Text shown:
========================

CPU usage is among the most popular performance metrics, but it can be quite misleading if you do not know how it is measured, doubly so in case of the detailed components: user, system, idle, iowait, etc. Below I try to explain how the Linux kernel measures it and how to interpret it correctly.

Here are the numbers we will be discussing as presented by top, which will act as an example of how all Linux monitoring tools end up with the different kinds of CPU usage:

Top

What is CPU usage? What is CPU time?

CPU usage is derived from CPU time, which on modern x86 Linux systems is measured using the APIC timer present on each CPU core. The kernel programs the timer to produce the interrupt with a specific frequency, which is configurable at compile time and accessible in the kernel code as the HZ constant. Each occurrence of the timer interrupt is called a tick. The handler for the timer interrupt examines what the given CPU was doing right before the interrupt and accounts the time period between two ticks, in nanoseconds, to one class of system activity: user, system, idle, and so on. CPU time, as measured by the Linux kernel, is the number of nanoseconds accounted by the timer interrupt, in total or for a given class. It is exposed as a set of class totals since the system booted, for each CPU, in /proc/stat.

To calculate CPU usage, top, htop, telegraf, collectd etc. periodically re-read this file and keep track of how the CPU time changes from one read to another. CPU usage for a given class is the increase in CPU time, for the class and in the period between the re-reads, divided by total CPU time increase in this period. For example, on my system HZ is set to 250 and top defaults to an update every 3 seconds, so that 750 ticks will make up for the CPU usage I see at any given time. A value of 10 for us in the system-level summary means that 10% of ticks in the 3 second interval, 75 out of the 750, interrupted a process executing in user mode.

========================

Source data:
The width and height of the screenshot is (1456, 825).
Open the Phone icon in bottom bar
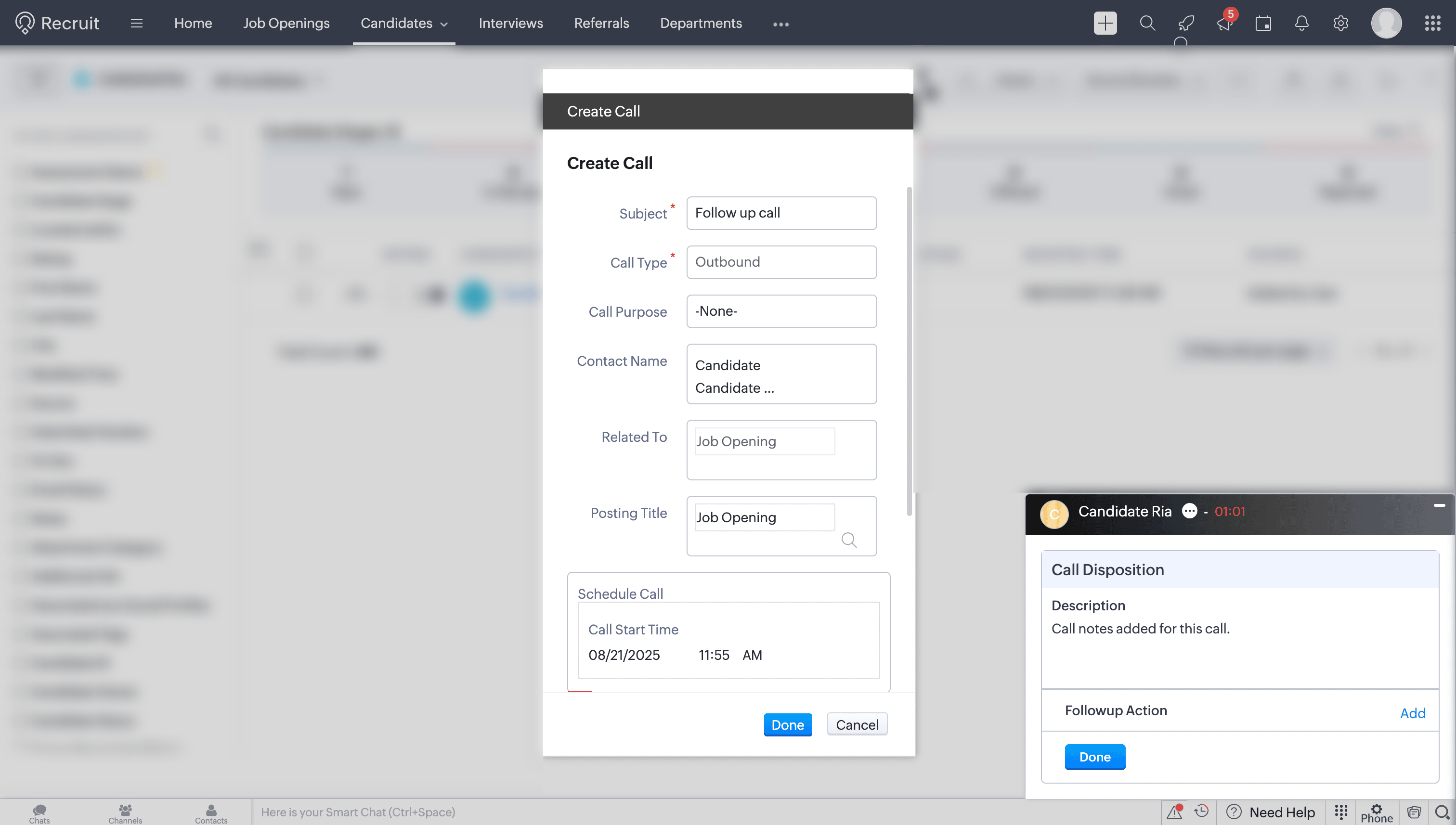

========================

Jobs:
A: Write out the part of the text on Linux CPU usage starting at "What is CPU usage?" and ending at "CPU, in /proc/stat.".
B: Answer these from the text on Linux CPU usage:
(i) What is each occurrence of the timer interrupt called?
(ii) In which file are the CPU time totals exposed?
(iii) What is HZ set to on the writer's system?
The material comes from a separate source, unrelated to the text on Linux CPU usage.

Complete answers:
A:
What is CPU usage? What is CPU time?

CPU usage is derived from CPU time, which on modern x86 Linux systems is measured using the APIC timer present on each CPU core. The kernel programs the timer to produce the interrupt with a specific frequency, which is configurable at compile time and accessible in the kernel code as the HZ constant. Each occurrence of the timer interrupt is called a tick. The handler for the timer interrupt examines what the given CPU was doing right before the interrupt and accounts the time period between two ticks, in nanoseconds, to one class of system activity: user, system, idle, and so on. CPU time, as measured by the Linux kernel, is the number of nanoseconds accounted by the timer interrupt, in total or for a given class. It is exposed as a set of class totals since the system booted, for each CPU, in /proc/stat.

B:
(i) A tick.
(ii) /proc/stat
(iii) 250